The feature segment extraction unit extracts, based on the feature amount, the feature segment including a portion where the feature amount is one of maximum or maximum in a section from the start to the end of the chapter from the chapter. 5. The information processing apparatus according to 5.

The feature segment extraction unit is a location where the feature value is one of maximum or maximum in a section from the start to the end of the chapter based on the feature value, and the feature value is determined in advance. The information processing apparatus according to claim 6, wherein the feature segment including a portion that is equal to or greater than a threshold is extracted from the chapter.

The feature segment extraction unit includes a location where the feature amount maximized in a section from the start to the end of the chapter among the plurality of different feature amounts is based on the plurality of different feature amounts. The information processing apparatus according to claim 7, wherein the feature segment is extracted from the chapter.

The information processing apparatus according to claim 5, wherein the generation unit generates the digest in which a voice prepared in advance with a corresponding weight is added to each of the chapter segment and the feature segment.

The feature segment extraction unit extracts the feature segment from chapters having the feature segment based on a plurality of different feature quantities,
The generator generates the digest in which the speech is added to the feature segment extracted based on a feature amount representing a feature of speech among the plurality of different feature amounts with a weight smaller than that of the other feature segment. The information processing apparatus according to claim 9.

The information processing apparatus according to claim 10, wherein the generation unit generates the digest to which the voice is added with a weight that continuously changes and switches.

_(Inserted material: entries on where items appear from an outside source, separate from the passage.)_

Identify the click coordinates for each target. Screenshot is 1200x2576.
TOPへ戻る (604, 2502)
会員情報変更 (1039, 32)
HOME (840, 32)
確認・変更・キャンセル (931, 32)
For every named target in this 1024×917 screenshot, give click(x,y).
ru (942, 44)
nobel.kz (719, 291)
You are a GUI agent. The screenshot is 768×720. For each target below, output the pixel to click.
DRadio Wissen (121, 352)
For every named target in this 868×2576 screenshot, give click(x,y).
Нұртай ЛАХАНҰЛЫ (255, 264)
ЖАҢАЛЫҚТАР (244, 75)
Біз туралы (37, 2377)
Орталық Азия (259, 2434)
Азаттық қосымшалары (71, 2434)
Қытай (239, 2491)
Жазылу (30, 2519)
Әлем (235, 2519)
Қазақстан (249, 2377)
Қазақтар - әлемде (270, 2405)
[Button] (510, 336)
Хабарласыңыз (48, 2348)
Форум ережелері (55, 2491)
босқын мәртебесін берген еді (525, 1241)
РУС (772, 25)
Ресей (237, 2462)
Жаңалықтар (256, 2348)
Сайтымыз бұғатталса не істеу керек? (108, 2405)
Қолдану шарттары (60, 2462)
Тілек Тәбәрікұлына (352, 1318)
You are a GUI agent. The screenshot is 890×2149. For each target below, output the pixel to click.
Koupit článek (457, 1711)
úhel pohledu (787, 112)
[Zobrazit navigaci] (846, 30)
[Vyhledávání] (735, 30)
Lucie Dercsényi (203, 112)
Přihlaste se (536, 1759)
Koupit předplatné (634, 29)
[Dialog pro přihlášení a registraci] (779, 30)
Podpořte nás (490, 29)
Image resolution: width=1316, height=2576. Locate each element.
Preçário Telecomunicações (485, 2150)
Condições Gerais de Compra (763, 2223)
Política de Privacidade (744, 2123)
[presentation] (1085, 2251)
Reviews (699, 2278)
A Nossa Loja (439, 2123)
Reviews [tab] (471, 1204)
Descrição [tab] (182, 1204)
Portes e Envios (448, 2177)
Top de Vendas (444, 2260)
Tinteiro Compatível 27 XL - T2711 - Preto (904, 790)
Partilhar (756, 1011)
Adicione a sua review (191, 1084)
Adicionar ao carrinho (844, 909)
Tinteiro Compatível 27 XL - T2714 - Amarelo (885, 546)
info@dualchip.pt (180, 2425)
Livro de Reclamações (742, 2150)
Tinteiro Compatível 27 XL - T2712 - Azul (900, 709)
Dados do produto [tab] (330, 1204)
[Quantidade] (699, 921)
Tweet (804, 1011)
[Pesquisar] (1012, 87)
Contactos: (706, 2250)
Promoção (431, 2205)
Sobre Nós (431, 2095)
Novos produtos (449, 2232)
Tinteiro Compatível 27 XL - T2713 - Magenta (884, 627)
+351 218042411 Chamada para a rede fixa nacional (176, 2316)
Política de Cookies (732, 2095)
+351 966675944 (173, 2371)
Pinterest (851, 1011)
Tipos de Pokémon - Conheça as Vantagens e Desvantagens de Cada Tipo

In an information processing method of an information processing apparatus that generates a digest,
According to the information processing apparatus,
A chapter segment extraction step for extracting a chapter segment representing a predetermined portion of the chapter from each chapter obtained by dividing time series data composed of a plurality of data arranged in time series, and
Of the chapters obtained by classifying the time series data, a feature segment extracting step of extracting the feature segment from chapters having a feature segment representing a characteristic part of the chapter;
An information processing method comprising: generating a digest reflecting a rough content of the time-series data by combining the chapter segments and the feature segments in a time-series order.

Computer
A chapter segment extraction unit for extracting a chapter segment representing a predetermined portion of the chapter from each chapter obtained by dividing time series data composed of a plurality of pieces of data arranged in time series; and
Of each chapter obtained by classifying the time series data, a feature segment extraction unit that extracts the feature segment from a chapter having a feature segment representing a characteristic part of the chapter;
A program for functioning as a generation unit that generates a digest reflecting the rough contents of the time-series data by combining the chapter segments and the feature segments in time-series order.